For walking to improve long-term, the body needs:

  • Joints that can articulate

  • A nervous system that trusts the new movement pattern

  • Muscles that support the sequence

  • Connective tissue that can tolerate repeated load

This process does not happen in one session — even if pain improves quickly.

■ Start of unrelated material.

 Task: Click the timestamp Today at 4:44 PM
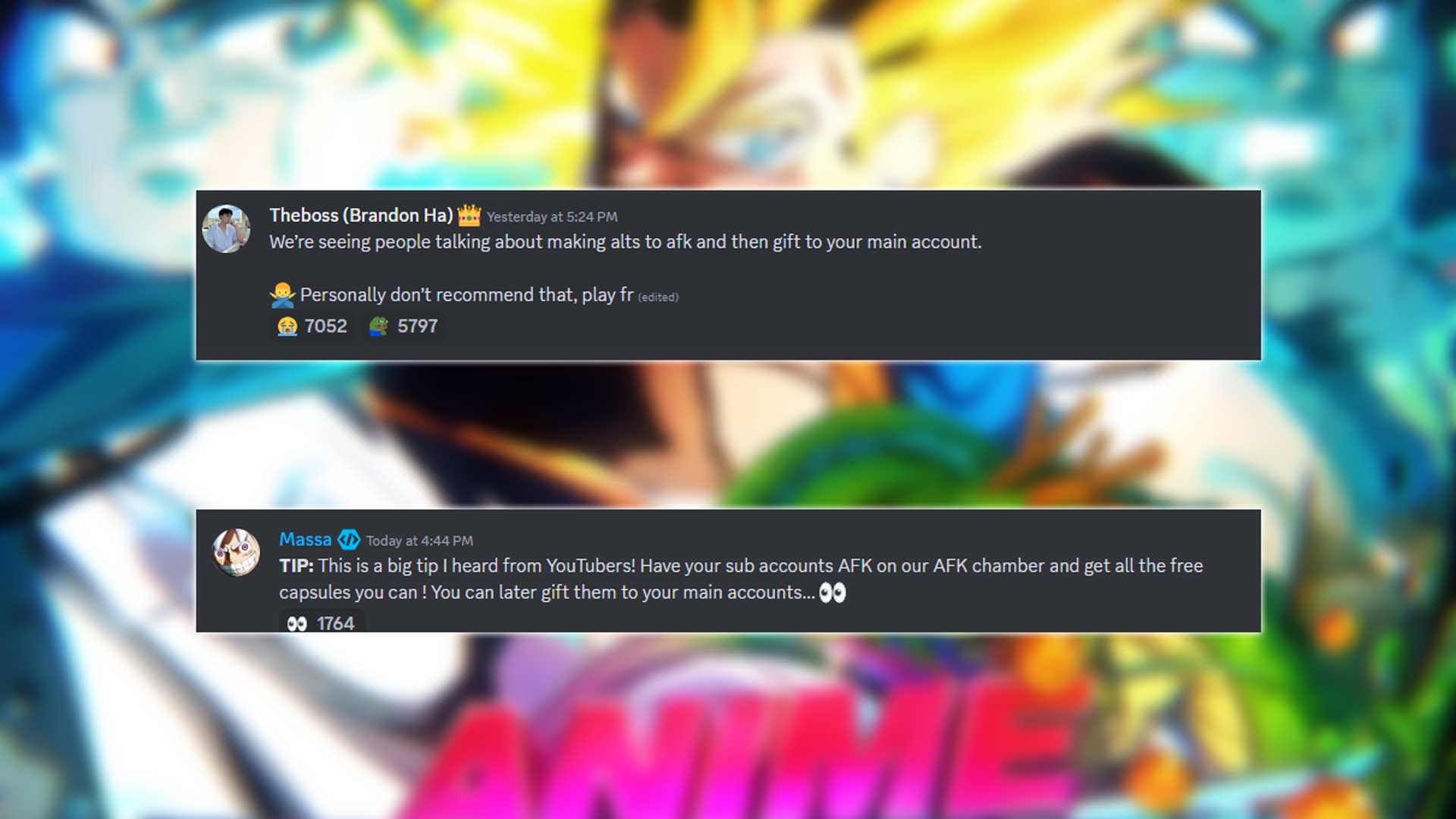[x=419, y=541]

When you consider you are asking around 78 joints to cooperate differently, the required timeframe becomes logical rather than frustrating.

The Big Picture

This work is not about quick fixes.

It is about:

  • Restoring joint movement

  • Rebuilding coordination

  • Allowing strength to develop

  • Giving connective tissue the time it needs to adapt

When that happens, walking becomes easier, more efficient, and more reliable — and changes are far more likely to last.

References 
Benjamin, M. and McGonagle, D. (2001) ‘The anatomical basis for disease localisation in seronegative spondyloarthropathy at entheses and related sites’, Journal of Anatomy, 199(5), pp. 503–526.
Blazevich, A.J., Cannavan, D., Coleman, D.R. and Horne, S. (2007) ‘Influence of resistance training on human muscle architecture’, Journal of Applied Physiology, 103(5), pp. 1565–1575.
Bohm, S., Mersmann, F. and Arampatzis, A. (2015) ‘Human tendon adaptation in response to mechanical loading’, Sports Medicine, 45(11), pp. 1575–1595.
Carroll, T.J., Riek, S. and Carson, R.G. (2001) ‘Neural adaptations to resistance training’, Sports Medicine, 31(12), pp. 829–840.
Enoka, R.M. (1988) ‘Muscle strength and its development’, Sports Medicine, 6(3), pp. 146–168.
Folland, J.P. and Williams, A.G. (2007) ‘Morphological and neurological contributions to increased strength’, Sports Medicine, 37(2), pp. 145–168.
Kjaer, M., Langberg, H., Heinemeier, K., Bayer, M.L., Hansen, M., Holm, L. and Magnusson, S.P. (2009) ‘From mechanical loading to collagen synthesis in human tendon’, Scandinavian Journal of Medicine & Science in Sports, 19(4), pp. 500–510.
Magnusson, S.P., Hansen, M., Langberg, H., Miller, B. and Kjaer, M. (2007) ‘The adaptability of tendon to loading’, Journal of Applied Physiology, 102(6), pp. 2057–2063.
Moore, K.L., Dalley, A.F. and Agur, A.M.R. (2023) Clinically Oriented Anatomy. 9th edn. Philadelphia: Wolters Kluwer.
Neumann, D.A. (2017) Kinesiology of the Musculoskeletal System. 3rd edn. St. Louis: Elsevier.
Standring, S. (2021) Gray’s Anatomy: The Anatomical Basis of Clinical Practice. 42nd edn. London: Elsevier.